Don’t be afraid to ask any of the doctors you see to explain anything you don’t understand. It can be difficult to take everything in at once, particularly if you knew nothing about M.E. before your child became unwell. Many people find it helpful to keep a list of their symptoms which they can then take to their GP to save them having to try and remember them all – your child may find it helpful to do this, with your support.

Always ask your child in advance of appointments if they have any questions about their illness that they want to ask. Where possible enable them to ask their own questions if health and maturity allow. Remember, with M.E. it can be difficult for your child to think on the spot, so allow them time to respond.

Read more about talking to your GP about M.E.
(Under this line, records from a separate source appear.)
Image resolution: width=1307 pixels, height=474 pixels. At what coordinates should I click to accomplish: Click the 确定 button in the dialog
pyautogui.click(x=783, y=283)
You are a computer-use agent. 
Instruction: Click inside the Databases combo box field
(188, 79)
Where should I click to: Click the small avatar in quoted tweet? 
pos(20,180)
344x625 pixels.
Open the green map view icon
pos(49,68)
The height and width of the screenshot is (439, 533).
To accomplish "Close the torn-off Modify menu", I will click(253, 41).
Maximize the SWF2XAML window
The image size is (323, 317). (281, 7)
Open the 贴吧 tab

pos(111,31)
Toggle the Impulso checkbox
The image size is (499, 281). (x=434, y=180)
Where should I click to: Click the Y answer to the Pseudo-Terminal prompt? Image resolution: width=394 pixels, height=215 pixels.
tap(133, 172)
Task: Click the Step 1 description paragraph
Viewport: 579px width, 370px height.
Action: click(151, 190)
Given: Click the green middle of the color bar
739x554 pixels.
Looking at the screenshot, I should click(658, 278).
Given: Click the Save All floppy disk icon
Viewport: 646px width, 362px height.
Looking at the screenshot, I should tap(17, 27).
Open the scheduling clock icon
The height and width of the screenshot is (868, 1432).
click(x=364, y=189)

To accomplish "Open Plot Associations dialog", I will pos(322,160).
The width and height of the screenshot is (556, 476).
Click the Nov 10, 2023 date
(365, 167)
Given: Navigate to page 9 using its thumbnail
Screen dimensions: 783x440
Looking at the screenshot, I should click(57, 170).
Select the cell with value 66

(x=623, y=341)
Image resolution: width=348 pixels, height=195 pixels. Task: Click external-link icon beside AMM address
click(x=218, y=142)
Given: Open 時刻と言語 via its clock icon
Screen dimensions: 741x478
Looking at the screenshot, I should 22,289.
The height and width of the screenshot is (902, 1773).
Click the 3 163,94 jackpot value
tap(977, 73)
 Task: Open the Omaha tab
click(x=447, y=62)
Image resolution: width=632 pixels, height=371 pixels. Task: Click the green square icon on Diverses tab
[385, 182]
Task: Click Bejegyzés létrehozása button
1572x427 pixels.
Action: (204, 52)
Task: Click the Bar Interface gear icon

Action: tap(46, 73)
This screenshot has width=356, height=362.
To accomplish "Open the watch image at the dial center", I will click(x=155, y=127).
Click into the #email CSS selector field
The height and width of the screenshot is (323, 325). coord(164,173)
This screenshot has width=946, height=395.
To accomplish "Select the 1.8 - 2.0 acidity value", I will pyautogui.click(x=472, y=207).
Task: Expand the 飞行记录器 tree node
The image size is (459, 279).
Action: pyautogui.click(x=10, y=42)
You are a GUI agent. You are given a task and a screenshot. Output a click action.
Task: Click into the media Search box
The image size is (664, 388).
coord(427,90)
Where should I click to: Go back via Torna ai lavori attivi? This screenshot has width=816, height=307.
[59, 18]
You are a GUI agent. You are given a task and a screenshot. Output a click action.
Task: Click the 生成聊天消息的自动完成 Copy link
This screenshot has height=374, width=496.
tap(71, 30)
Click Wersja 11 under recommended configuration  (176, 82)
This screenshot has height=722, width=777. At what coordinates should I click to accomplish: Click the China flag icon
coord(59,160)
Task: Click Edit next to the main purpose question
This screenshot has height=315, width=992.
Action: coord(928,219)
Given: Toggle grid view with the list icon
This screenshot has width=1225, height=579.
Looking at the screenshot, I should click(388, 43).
Guidance for health professionals

The 2021 NICE guideline for M.E. has detailed information for health professionals working with children affected by M.E. and their families. This includes guidance on suspecting and diagnosing M.E., care and support planning, safeguarding and symptom management.

It says that, when working with children and young people with M.E., health professionals should ensure their voice is heard by:

  • "taking a child-centred approach, with the communication focusing on them
  • discussing and regularly reviewing with them how they want to be involved in decisions about their care
  • taking into account that they may find it difficult to communicate and describe their symptoms and may need their parents or carers (as appropriate) to help them
  • recognising that they may need to be seen on more than one occasion to gain trust (with or without their parents or carers, as appropriate)."

Other approaches

The NHS advises: “Some complementary and alternative medicines or treatments are based on principles and an evidence base that are not recognised by the majority of independent scientists. Others have been proven to work for a limited number of health conditions.”

  • check the treatment approach on the NHS index to see if it is evidence-based
  • consider your child's age and capacity to give their consent
  • talk to your GP or specialist and ask for their clinical advice
  • always use a qualified registered therapist who belongs to a professional body
  • find out about their experience - how many children with M.E. have they treated recently? What have their outcomes been? What evidence can they produce to verify these outcome measures?
  • beware of any practitioner who tells you that their approach will cure your child - there are no cures for M.E.

A private practitioner should inform your regular GP or specialist of any tests or treatment, but not all do – nor do they necessarily have access to your child’s NHS notes. It is important that you consider how you will coordinate care safely if using a mixture of NHS and alternative/private services.